[[ DATASET CONTENT, beginning ]]

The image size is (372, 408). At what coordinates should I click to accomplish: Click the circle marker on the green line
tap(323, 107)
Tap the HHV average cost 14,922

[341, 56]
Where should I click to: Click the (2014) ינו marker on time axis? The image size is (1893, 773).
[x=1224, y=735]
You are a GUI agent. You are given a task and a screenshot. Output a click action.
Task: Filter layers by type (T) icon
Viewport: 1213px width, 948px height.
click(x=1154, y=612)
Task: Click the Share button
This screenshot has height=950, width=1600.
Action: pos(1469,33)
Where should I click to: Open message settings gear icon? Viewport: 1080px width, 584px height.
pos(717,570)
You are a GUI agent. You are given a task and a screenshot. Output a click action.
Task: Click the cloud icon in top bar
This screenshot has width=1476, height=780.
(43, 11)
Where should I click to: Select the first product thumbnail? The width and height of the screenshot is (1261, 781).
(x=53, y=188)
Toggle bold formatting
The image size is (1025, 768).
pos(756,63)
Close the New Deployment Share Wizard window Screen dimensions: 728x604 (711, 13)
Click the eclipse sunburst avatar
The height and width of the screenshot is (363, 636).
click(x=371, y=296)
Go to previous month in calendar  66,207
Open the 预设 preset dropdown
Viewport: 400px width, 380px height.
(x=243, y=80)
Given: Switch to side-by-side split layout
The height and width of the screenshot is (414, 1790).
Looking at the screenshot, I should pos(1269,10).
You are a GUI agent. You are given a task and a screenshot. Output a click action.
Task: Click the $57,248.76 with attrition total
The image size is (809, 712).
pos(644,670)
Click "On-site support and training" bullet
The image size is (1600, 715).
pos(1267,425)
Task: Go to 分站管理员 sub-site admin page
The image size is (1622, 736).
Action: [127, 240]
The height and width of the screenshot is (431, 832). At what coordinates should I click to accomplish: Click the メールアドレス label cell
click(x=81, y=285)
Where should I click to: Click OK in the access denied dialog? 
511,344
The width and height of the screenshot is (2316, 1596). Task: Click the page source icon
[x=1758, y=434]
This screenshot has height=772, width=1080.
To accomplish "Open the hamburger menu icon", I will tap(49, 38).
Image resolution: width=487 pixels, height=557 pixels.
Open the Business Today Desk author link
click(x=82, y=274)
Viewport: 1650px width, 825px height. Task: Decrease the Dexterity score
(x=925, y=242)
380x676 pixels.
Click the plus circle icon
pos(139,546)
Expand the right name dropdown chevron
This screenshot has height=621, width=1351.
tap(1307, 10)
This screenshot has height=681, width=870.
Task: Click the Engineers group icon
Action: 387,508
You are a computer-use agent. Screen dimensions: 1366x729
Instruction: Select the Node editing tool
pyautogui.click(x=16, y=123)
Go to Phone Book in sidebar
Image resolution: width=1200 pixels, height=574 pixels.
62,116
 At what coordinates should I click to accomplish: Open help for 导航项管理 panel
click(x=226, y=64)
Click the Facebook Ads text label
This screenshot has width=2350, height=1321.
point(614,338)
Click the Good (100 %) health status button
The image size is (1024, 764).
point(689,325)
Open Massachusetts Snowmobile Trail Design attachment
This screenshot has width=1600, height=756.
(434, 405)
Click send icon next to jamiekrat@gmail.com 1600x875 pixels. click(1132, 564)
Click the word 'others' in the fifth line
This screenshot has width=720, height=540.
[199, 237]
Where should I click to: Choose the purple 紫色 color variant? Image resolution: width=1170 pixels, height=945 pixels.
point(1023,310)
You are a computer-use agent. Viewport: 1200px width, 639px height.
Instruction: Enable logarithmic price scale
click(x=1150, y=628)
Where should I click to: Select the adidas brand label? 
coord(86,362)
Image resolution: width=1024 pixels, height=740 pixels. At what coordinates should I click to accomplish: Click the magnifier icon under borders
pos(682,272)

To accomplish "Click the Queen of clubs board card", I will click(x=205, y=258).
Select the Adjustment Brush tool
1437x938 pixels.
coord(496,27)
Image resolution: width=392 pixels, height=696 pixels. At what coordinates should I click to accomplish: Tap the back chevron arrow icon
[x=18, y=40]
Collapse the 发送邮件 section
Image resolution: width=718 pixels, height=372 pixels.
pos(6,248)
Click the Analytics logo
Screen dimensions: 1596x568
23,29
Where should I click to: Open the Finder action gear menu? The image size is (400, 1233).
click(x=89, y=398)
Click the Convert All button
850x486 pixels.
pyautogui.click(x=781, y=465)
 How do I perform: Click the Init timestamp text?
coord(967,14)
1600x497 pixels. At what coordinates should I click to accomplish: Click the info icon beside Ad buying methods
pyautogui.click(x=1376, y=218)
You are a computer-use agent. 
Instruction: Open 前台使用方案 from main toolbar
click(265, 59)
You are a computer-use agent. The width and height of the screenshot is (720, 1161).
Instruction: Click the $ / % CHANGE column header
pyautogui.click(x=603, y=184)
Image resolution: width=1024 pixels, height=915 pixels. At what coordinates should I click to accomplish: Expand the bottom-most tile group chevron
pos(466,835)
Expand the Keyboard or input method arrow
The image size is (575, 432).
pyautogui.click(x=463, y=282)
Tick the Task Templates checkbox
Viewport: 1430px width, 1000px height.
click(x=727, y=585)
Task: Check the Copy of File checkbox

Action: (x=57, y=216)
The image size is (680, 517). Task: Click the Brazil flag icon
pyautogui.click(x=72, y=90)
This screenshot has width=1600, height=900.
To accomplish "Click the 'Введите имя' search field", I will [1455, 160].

[[ DATASET CONTENT, end ]]

■ **THE TASK**:
Every line above should be transcribed exactly.

■ **ANSWER SPACE**:
The image size is (372, 408). At what coordinates should I click to accomplish: Click the circle marker on the green line
tap(323, 107)
Tap the HHV average cost 14,922

[341, 56]
Where should I click to: Click the (2014) ינו marker on time axis? The image size is (1893, 773).
[x=1224, y=735]
You are a GUI agent. You are given a task and a screenshot. Output a click action.
Task: Filter layers by type (T) icon
Viewport: 1213px width, 948px height.
click(x=1154, y=612)
Task: Click the Share button
This screenshot has height=950, width=1600.
Action: pos(1469,33)
Where should I click to: Open message settings gear icon? Viewport: 1080px width, 584px height.
pos(717,570)
You are a GUI agent. You are given a task and a screenshot. Output a click action.
Task: Click the cloud icon in top bar
This screenshot has width=1476, height=780.
(43, 11)
Where should I click to: Select the first product thumbnail? The width and height of the screenshot is (1261, 781).
(x=53, y=188)
Toggle bold formatting
The image size is (1025, 768).
pos(756,63)
Close the New Deployment Share Wizard window Screen dimensions: 728x604 (711, 13)
Click the eclipse sunburst avatar
The height and width of the screenshot is (363, 636).
click(x=371, y=296)
Go to previous month in calendar  66,207
Open the 预设 preset dropdown
Viewport: 400px width, 380px height.
(x=243, y=80)
Given: Switch to side-by-side split layout
The height and width of the screenshot is (414, 1790).
Looking at the screenshot, I should pos(1269,10).
You are a GUI agent. You are given a task and a screenshot. Output a click action.
Task: Click the $57,248.76 with attrition total
The image size is (809, 712).
pos(644,670)
Click "On-site support and training" bullet
The image size is (1600, 715).
pos(1267,425)
Task: Go to 分站管理员 sub-site admin page
The image size is (1622, 736).
Action: [127, 240]
The height and width of the screenshot is (431, 832). At what coordinates should I click to accomplish: Click the メールアドレス label cell
click(x=81, y=285)
Where should I click to: Click OK in the access denied dialog? 
511,344
The width and height of the screenshot is (2316, 1596). Task: Click the page source icon
[x=1758, y=434]
This screenshot has height=772, width=1080.
To accomplish "Open the hamburger menu icon", I will tap(49, 38).
Image resolution: width=487 pixels, height=557 pixels.
Open the Business Today Desk author link
click(x=82, y=274)
Viewport: 1650px width, 825px height. Task: Decrease the Dexterity score
(x=925, y=242)
380x676 pixels.
Click the plus circle icon
pos(139,546)
Expand the right name dropdown chevron
This screenshot has height=621, width=1351.
tap(1307, 10)
This screenshot has height=681, width=870.
Task: Click the Engineers group icon
Action: 387,508
You are a computer-use agent. Screen dimensions: 1366x729
Instruction: Select the Node editing tool
pyautogui.click(x=16, y=123)
Go to Phone Book in sidebar
Image resolution: width=1200 pixels, height=574 pixels.
62,116
 At what coordinates should I click to accomplish: Open help for 导航项管理 panel
click(x=226, y=64)
Click the Facebook Ads text label
This screenshot has width=2350, height=1321.
point(614,338)
Click the Good (100 %) health status button
The image size is (1024, 764).
point(689,325)
Open Massachusetts Snowmobile Trail Design attachment
This screenshot has width=1600, height=756.
(434, 405)
Click send icon next to jamiekrat@gmail.com 1600x875 pixels. click(1132, 564)
Click the word 'others' in the fifth line
This screenshot has width=720, height=540.
[199, 237]
Where should I click to: Choose the purple 紫色 color variant? Image resolution: width=1170 pixels, height=945 pixels.
point(1023,310)
You are a computer-use agent. Viewport: 1200px width, 639px height.
Instruction: Enable logarithmic price scale
click(x=1150, y=628)
Where should I click to: Select the adidas brand label? 
coord(86,362)
Image resolution: width=1024 pixels, height=740 pixels. At what coordinates should I click to accomplish: Click the magnifier icon under borders
pos(682,272)

To accomplish "Click the Queen of clubs board card", I will click(x=205, y=258).
Select the Adjustment Brush tool
1437x938 pixels.
coord(496,27)
Image resolution: width=392 pixels, height=696 pixels. At what coordinates should I click to accomplish: Tap the back chevron arrow icon
[x=18, y=40]
Collapse the 发送邮件 section
Image resolution: width=718 pixels, height=372 pixels.
pos(6,248)
Click the Analytics logo
Screen dimensions: 1596x568
23,29
Where should I click to: Open the Finder action gear menu? The image size is (400, 1233).
click(x=89, y=398)
Click the Convert All button
850x486 pixels.
pyautogui.click(x=781, y=465)
 How do I perform: Click the Init timestamp text?
coord(967,14)
1600x497 pixels. At what coordinates should I click to accomplish: Click the info icon beside Ad buying methods
pyautogui.click(x=1376, y=218)
You are a computer-use agent. 
Instruction: Open 前台使用方案 from main toolbar
click(265, 59)
You are a computer-use agent. The width and height of the screenshot is (720, 1161).
Instruction: Click the $ / % CHANGE column header
pyautogui.click(x=603, y=184)
Image resolution: width=1024 pixels, height=915 pixels. At what coordinates should I click to accomplish: Expand the bottom-most tile group chevron
pos(466,835)
Expand the Keyboard or input method arrow
The image size is (575, 432).
pyautogui.click(x=463, y=282)
Tick the Task Templates checkbox
Viewport: 1430px width, 1000px height.
click(x=727, y=585)
Task: Check the Copy of File checkbox

Action: (x=57, y=216)
The image size is (680, 517). Task: Click the Brazil flag icon
pyautogui.click(x=72, y=90)
This screenshot has width=1600, height=900.
To accomplish "Click the 'Введите имя' search field", I will [1455, 160].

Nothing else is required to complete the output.